**REQUIREMENT:**
If a line in the data contains "will", copy it out.
--- SUPPLIED MATERIAL ---
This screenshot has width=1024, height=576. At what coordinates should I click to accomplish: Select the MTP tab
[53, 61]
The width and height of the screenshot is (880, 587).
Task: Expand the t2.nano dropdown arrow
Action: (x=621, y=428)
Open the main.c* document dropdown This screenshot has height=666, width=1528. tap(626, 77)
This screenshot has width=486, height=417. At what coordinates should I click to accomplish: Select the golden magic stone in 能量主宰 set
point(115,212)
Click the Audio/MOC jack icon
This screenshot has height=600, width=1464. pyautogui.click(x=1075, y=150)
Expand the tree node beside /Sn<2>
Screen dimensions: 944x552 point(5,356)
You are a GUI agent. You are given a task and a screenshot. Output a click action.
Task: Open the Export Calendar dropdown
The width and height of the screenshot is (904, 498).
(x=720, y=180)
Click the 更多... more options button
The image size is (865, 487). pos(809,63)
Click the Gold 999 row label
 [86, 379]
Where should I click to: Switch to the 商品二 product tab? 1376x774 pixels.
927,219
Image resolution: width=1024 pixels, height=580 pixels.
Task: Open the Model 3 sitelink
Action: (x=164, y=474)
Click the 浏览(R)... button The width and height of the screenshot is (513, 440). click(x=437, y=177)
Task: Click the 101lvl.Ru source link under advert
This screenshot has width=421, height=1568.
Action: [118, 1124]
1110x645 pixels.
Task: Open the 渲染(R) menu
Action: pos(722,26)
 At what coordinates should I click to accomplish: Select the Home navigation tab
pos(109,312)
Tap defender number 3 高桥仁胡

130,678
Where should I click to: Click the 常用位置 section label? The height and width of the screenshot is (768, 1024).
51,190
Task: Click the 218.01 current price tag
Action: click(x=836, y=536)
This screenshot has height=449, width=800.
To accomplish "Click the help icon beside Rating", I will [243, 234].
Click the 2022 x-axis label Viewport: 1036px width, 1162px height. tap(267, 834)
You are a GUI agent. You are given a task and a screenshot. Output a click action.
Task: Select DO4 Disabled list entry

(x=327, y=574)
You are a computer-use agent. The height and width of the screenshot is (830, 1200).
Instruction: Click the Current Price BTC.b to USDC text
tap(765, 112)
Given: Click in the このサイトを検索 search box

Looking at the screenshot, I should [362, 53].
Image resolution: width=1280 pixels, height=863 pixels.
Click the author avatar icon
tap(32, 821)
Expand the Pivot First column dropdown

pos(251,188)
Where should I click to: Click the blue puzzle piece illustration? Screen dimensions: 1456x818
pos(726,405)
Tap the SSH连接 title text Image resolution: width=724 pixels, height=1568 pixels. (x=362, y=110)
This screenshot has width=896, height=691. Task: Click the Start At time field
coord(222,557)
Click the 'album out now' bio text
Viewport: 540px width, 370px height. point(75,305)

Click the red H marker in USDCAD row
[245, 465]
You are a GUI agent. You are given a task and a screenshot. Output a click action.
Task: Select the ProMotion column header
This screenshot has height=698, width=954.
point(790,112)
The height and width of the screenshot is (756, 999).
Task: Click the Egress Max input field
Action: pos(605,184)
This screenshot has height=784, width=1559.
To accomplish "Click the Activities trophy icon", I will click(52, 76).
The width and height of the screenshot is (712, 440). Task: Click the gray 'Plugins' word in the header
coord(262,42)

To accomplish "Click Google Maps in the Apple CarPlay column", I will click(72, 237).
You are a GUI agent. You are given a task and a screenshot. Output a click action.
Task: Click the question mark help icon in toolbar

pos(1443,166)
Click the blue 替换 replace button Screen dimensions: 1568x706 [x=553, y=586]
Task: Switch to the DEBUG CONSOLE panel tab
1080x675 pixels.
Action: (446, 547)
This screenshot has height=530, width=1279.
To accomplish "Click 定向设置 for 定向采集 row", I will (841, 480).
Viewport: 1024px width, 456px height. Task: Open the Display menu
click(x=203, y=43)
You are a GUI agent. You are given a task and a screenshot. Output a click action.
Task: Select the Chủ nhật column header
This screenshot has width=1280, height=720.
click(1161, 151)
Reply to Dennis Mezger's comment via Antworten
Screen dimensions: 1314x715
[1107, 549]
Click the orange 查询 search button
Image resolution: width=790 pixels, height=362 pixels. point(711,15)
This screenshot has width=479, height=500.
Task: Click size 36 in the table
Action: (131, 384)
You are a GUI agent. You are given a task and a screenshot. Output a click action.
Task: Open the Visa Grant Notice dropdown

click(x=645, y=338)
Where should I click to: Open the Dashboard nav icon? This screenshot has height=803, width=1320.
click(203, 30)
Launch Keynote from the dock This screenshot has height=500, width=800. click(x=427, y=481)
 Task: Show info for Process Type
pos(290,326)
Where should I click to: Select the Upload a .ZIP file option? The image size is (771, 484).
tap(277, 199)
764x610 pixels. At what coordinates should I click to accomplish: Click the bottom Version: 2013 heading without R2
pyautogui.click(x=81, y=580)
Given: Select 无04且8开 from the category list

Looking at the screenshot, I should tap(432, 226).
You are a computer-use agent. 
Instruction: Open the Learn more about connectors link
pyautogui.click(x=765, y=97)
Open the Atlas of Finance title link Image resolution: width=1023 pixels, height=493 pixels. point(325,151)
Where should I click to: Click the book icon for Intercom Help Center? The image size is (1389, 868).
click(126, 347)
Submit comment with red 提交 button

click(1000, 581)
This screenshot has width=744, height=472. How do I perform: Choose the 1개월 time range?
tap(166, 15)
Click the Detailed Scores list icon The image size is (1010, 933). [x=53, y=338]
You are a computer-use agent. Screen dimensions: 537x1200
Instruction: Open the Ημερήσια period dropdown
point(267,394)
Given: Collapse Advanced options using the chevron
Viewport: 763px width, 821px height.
---
**RESULT OF THE TASK:**
To accomplish "Click the help icon beside Rating", I will [243, 234].
To accomplish "Click the Activities trophy icon", I will click(52, 76).
To accomplish "Click Google Maps in the Apple CarPlay column", I will click(72, 237).
To accomplish "Click 定向设置 for 定向采集 row", I will (841, 480).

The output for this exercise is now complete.